About Family Trio Sequencing
This Lab Note provides some background about family trio sequencing, the technique that we will use in this project to search for genetic clues in autism.
A brief history
In 2008, the 1000 Genomes Project used family trio sequencing in a pilot study for quality control purposes. Ultimately, this multi-country effort produced a freely available database that maps human genome variation and continues to be an import resource for genomic research.
In 2010, researchers compared the exomes of two siblings with the same condition and found the genetic variant responsible for Miller syndrome, a single gene disorder. The exome is a kind of CliffsNotes version of the whole genome with recipes for building proteins. This technique has since been used to identify other genetic disorders.
More recently, researchers at Duke University used family trio sequencing to identify a rare disease involving a gene called NGLY1. In this New Yorker article, Seth Mnookin beautifully chronicles how the Might family searched for a diagnosis for their son, Bertrand.

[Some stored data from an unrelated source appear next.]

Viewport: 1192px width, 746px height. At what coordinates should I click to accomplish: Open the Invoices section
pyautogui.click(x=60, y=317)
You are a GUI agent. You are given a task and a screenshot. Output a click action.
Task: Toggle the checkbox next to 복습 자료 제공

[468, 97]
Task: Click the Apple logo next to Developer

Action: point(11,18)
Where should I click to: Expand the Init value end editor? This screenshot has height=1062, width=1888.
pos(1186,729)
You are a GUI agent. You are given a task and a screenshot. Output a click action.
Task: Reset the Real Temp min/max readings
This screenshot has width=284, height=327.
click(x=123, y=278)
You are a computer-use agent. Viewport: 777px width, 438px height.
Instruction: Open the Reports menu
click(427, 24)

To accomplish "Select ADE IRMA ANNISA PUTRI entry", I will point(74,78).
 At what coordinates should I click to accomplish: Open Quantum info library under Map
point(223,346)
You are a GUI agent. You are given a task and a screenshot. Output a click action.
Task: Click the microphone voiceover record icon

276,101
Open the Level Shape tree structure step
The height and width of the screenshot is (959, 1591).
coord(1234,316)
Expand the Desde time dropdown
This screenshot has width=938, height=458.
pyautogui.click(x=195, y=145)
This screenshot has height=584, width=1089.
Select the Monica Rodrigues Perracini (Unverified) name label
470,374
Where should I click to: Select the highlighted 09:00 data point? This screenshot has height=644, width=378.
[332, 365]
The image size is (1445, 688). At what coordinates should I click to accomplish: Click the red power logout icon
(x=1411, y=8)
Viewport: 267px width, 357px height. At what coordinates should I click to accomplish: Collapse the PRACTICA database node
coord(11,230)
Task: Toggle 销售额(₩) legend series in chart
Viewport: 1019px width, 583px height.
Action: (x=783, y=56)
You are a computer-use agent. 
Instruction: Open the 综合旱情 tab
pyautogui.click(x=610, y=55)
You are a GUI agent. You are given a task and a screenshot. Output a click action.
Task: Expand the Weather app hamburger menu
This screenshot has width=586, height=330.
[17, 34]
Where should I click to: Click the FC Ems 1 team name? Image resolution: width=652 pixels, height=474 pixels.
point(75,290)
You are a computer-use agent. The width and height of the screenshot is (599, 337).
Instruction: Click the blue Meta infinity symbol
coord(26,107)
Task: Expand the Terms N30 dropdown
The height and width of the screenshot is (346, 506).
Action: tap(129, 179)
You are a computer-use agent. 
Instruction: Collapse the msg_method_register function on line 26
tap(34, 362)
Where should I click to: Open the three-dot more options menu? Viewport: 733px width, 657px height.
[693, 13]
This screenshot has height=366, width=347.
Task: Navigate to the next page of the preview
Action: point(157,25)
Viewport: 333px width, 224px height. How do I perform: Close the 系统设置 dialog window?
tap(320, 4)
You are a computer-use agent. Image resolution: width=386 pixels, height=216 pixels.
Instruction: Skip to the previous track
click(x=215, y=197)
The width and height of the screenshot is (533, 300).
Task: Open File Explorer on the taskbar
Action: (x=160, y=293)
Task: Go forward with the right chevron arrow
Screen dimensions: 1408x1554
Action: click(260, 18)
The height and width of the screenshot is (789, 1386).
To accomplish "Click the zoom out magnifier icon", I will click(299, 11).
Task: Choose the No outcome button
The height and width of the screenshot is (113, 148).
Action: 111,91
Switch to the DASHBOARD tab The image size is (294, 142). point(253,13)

How Family Trio Sequencing Works
In family trio sequencing, we search for differences in DNA between Mom, Dad and an affected child (called the proband). Technically speaking, we are looking for "accumulative" variants in the proband that include so called "double dose" or recessive variants, as well as genetic insertions/deletions (indels) and copy number variations (CNVs). We are also looking for "new" (or de novo) single nucleotide variants (SNVs) in the proband that are not seen in either parent. The diagram below shows how trio analysis separates the DNA sequence data into "new" and "accumulative" variants.
We will be using VarSeq software from GoldenHelix to quickly zero-in on genomic variants of interest. These variants will provide the genetic clues to autism.